=== To do ===
Starting at the top line and ending at the last, restate the records exactly.

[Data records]
★ ★ ★ ★ ★
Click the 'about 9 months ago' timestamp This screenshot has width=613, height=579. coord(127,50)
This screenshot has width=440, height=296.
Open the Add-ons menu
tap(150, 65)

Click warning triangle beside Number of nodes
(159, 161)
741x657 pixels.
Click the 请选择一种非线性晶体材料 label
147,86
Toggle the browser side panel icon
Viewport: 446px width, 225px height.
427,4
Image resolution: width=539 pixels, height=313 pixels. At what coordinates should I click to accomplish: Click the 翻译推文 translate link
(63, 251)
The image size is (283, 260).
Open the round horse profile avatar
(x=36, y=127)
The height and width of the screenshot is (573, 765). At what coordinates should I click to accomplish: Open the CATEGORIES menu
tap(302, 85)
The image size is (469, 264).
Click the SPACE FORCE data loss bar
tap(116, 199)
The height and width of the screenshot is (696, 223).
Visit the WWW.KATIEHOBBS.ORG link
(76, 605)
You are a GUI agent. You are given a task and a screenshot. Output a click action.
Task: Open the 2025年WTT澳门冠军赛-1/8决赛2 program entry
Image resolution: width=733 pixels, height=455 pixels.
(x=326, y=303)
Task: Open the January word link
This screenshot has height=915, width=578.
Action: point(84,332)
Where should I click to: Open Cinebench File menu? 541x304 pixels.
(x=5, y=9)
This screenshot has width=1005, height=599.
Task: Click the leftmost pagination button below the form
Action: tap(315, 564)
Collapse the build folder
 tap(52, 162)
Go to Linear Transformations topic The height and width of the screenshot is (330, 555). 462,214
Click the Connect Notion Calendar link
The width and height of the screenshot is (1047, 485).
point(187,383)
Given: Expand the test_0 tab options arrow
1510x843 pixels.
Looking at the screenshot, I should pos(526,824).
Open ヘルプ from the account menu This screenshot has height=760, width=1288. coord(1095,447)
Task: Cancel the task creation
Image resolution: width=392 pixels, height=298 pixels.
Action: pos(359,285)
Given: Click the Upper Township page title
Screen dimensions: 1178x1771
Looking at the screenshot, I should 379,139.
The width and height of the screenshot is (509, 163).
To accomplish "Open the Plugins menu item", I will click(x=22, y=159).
★ ★ ★ ★ ★
=== Finished task ===
Click the 'about 9 months ago' timestamp This screenshot has width=613, height=579. coord(127,50)
This screenshot has width=440, height=296.
Open the Add-ons menu
tap(150, 65)

Click warning triangle beside Number of nodes
(159, 161)
741x657 pixels.
Click the 请选择一种非线性晶体材料 label
147,86
Toggle the browser side panel icon
Viewport: 446px width, 225px height.
427,4
Image resolution: width=539 pixels, height=313 pixels. At what coordinates should I click to accomplish: Click the 翻译推文 translate link
(63, 251)
The image size is (283, 260).
Open the round horse profile avatar
(x=36, y=127)
The height and width of the screenshot is (573, 765). At what coordinates should I click to accomplish: Open the CATEGORIES menu
tap(302, 85)
The image size is (469, 264).
Click the SPACE FORCE data loss bar
tap(116, 199)
The height and width of the screenshot is (696, 223).
Visit the WWW.KATIEHOBBS.ORG link
(76, 605)
You are a GUI agent. You are given a task and a screenshot. Output a click action.
Task: Open the 2025年WTT澳门冠军赛-1/8决赛2 program entry
Image resolution: width=733 pixels, height=455 pixels.
(x=326, y=303)
Task: Open the January word link
This screenshot has height=915, width=578.
Action: point(84,332)
Where should I click to: Open Cinebench File menu? 541x304 pixels.
(x=5, y=9)
This screenshot has width=1005, height=599.
Task: Click the leftmost pagination button below the form
Action: tap(315, 564)
Collapse the build folder
 tap(52, 162)
Go to Linear Transformations topic The height and width of the screenshot is (330, 555). 462,214
Click the Connect Notion Calendar link
The width and height of the screenshot is (1047, 485).
point(187,383)
Given: Expand the test_0 tab options arrow
1510x843 pixels.
Looking at the screenshot, I should pos(526,824).
Open ヘルプ from the account menu This screenshot has height=760, width=1288. coord(1095,447)
Task: Cancel the task creation
Image resolution: width=392 pixels, height=298 pixels.
Action: pos(359,285)
Given: Click the Upper Township page title
Screen dimensions: 1178x1771
Looking at the screenshot, I should 379,139.
The width and height of the screenshot is (509, 163).
To accomplish "Open the Plugins menu item", I will click(x=22, y=159).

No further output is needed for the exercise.